■ **ACTION ITEM**
Where the records below have a line with "height", that line is to be copied.

Saved entries
________________________

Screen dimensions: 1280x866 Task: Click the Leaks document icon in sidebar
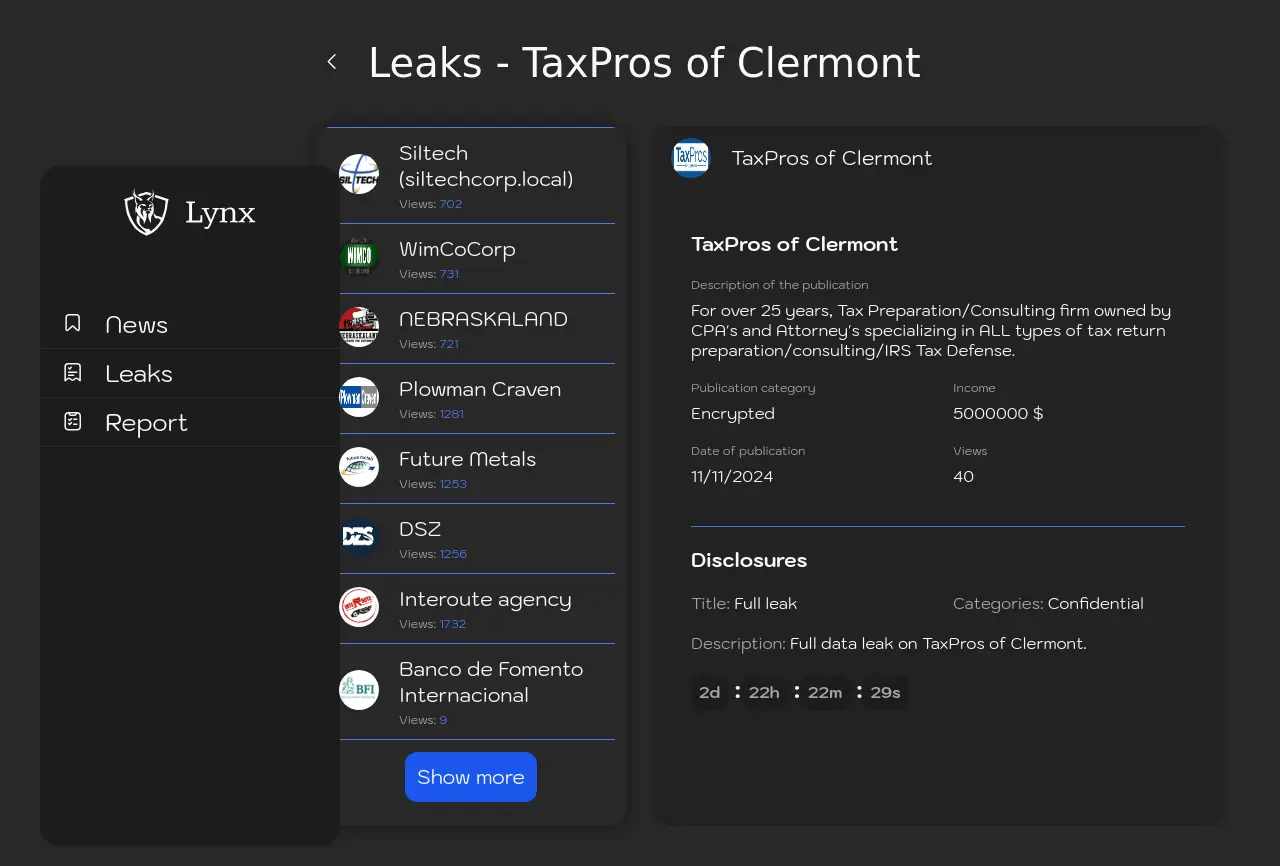73,373
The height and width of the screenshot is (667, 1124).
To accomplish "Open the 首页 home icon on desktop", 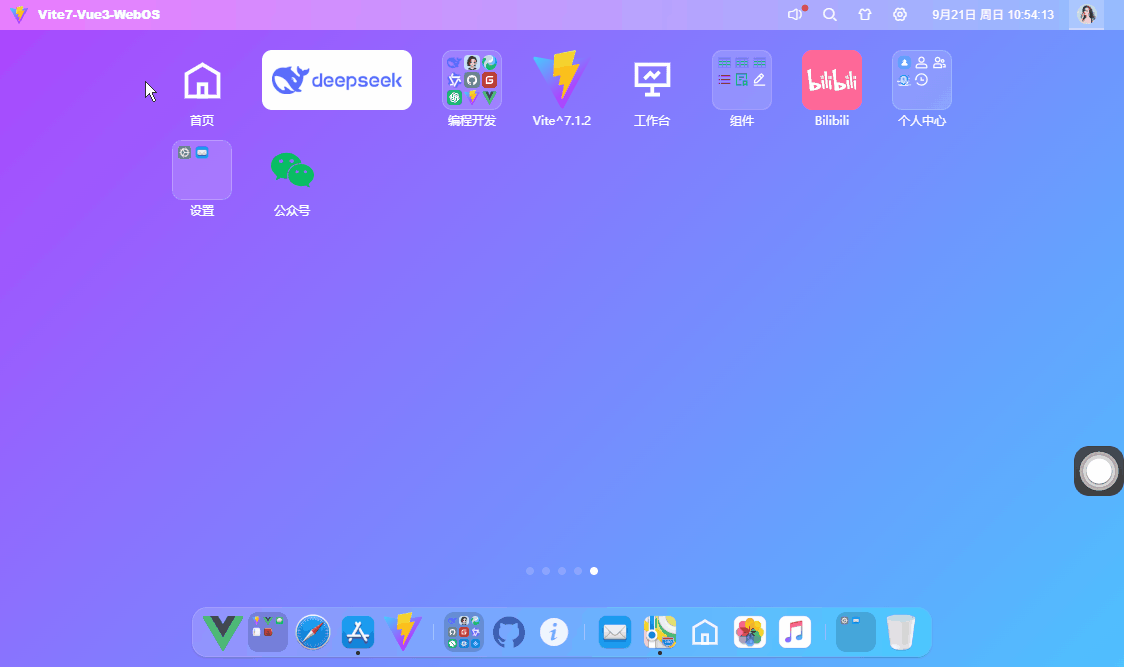I will [x=201, y=79].
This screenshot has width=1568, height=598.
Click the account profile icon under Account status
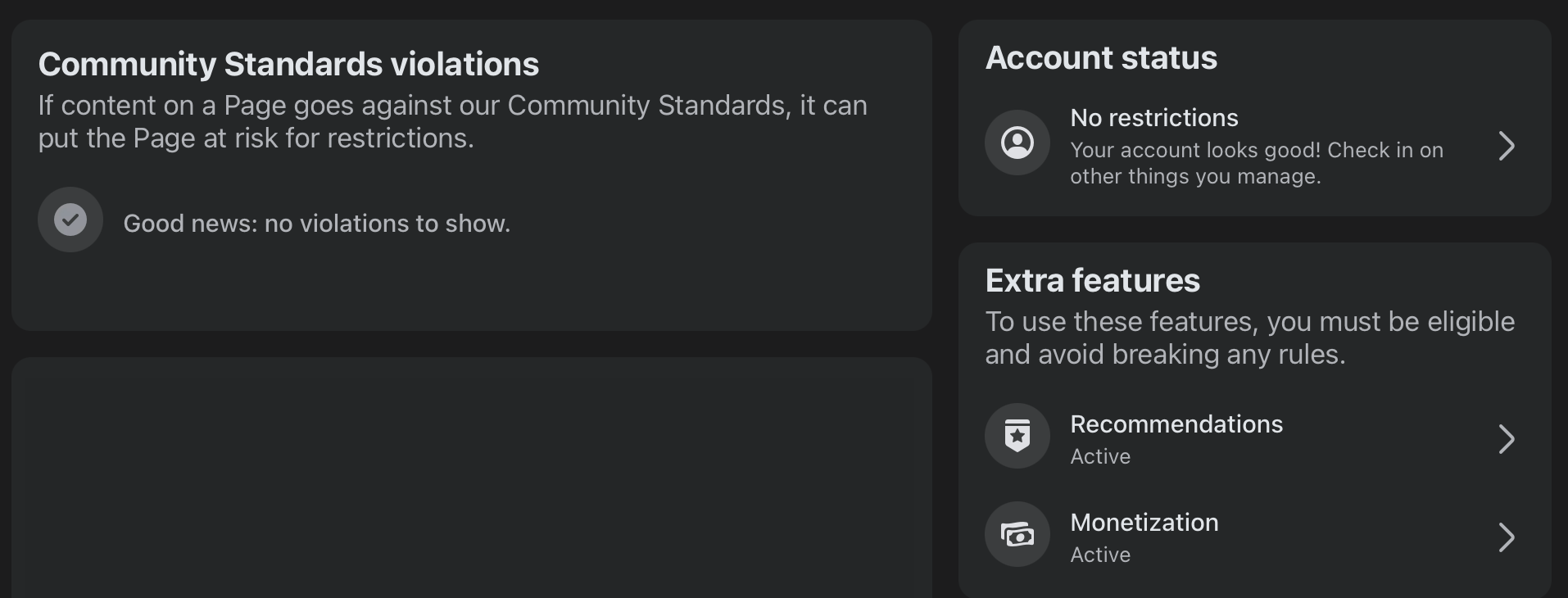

________________________

■ **ANSWER TO THIS TASK**
The height and width of the screenshot is (667, 1124).
This screenshot has width=1568, height=598.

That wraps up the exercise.